Mr Agnew, a UKIP MEP since 2009, confirmed he joined Europe of Nations and Freedom (ENF) - a group set up by Marine Le Penn, the French National Front leader and Geert Wilders, head of the controversial Dutch anti-Islam Freedom Party in 2015.
But Mr Agnew pushed back against any accusations of “far-right Nazism” as he said: “I have Jewish ancestry.”
East of England Labour MEP Alex Mayer said: “I am sickened by this. UKIP have sunk into the darkest and most dangerous depths now. Stuart Agnew has got into bed with some very dodgy people. I don’t believe for a moment that the people of the East of England share these racist and sexist views.
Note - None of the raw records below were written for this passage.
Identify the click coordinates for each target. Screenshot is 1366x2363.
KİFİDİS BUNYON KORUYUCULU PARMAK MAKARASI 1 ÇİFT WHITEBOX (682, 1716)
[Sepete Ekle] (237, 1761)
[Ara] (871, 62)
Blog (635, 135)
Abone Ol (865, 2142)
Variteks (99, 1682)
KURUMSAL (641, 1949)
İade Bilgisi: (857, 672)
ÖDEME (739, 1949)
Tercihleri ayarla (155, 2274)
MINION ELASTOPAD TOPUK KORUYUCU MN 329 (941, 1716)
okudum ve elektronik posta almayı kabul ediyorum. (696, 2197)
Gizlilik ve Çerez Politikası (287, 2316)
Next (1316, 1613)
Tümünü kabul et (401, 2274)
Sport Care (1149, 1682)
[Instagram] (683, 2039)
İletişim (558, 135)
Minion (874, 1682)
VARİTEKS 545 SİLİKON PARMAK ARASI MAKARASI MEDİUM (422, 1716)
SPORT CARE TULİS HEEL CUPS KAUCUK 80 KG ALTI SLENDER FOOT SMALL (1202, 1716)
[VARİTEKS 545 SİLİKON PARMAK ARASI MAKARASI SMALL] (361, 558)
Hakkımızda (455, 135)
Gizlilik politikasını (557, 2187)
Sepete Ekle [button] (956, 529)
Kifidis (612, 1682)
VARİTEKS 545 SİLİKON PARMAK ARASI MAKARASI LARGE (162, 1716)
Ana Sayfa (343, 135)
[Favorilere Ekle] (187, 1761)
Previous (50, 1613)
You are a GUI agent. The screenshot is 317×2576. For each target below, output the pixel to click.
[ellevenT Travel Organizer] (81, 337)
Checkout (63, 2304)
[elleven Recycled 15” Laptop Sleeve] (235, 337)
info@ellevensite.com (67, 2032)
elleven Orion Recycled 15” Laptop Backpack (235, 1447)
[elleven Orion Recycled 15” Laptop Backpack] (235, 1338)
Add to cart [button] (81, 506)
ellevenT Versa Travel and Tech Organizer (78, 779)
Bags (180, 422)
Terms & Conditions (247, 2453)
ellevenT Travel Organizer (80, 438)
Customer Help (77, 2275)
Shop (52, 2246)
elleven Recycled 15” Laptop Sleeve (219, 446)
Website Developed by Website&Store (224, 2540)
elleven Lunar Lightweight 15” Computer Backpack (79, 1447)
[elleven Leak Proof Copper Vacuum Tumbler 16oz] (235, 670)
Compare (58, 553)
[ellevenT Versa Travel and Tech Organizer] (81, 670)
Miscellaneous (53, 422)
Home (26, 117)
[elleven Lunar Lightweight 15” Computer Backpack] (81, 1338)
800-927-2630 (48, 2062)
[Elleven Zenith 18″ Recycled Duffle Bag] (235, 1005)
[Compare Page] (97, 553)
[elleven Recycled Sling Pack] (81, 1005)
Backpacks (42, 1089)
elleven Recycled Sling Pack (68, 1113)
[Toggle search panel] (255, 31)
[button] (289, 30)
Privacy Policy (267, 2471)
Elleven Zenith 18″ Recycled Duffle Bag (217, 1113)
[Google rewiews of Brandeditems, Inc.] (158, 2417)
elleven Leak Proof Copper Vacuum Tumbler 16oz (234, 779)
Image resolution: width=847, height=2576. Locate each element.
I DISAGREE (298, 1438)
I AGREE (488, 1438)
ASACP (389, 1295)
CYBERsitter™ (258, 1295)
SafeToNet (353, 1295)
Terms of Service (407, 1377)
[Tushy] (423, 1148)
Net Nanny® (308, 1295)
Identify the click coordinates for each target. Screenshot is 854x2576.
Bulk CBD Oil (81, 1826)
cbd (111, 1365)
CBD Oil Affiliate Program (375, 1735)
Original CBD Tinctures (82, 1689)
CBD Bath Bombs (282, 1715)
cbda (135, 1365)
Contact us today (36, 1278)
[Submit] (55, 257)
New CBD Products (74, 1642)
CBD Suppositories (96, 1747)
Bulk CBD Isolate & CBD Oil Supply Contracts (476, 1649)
Mr Agnew should resign.”
But Mr Agnew defended his decision and said he had watched the ENF’s conduct for the last four years and had not been “unduly concerned”.
He said he joined the ENF because he had “become increasingly concerned at the appalling effect on two sectors of our British female population stemming from the cultural beliefs of radical Islam”.
He said: “On the one hand girls are being born into families where their education is neglected and they are required to wear Burkhas. They may also find themselves the victim of a forced marriage to a stranger. On the other hand white girls from dysfunctional families are falling prey to Asian grooming gangs, leading to serial rapes and enforced prostitution.”
He added: “Throughout my life I have witnessed a steady improvement in female opportunities, but I am now seeing it going the wrong way. I could quite easily have kept my head down, drawn my salary and in a few weeks’ time enjoyed my pension.
“I regard this as cowardly and am happy to nail my colours to the mast on this issue, which due to demographics, is going to get worse. I acknowledge that this is less of a problem in the East of England than elsewhere. It is easy to find reasons to hang back. I would rather experience hostility now, than experience guilt and shame in my old age for failing to lead when I had the opportunity”.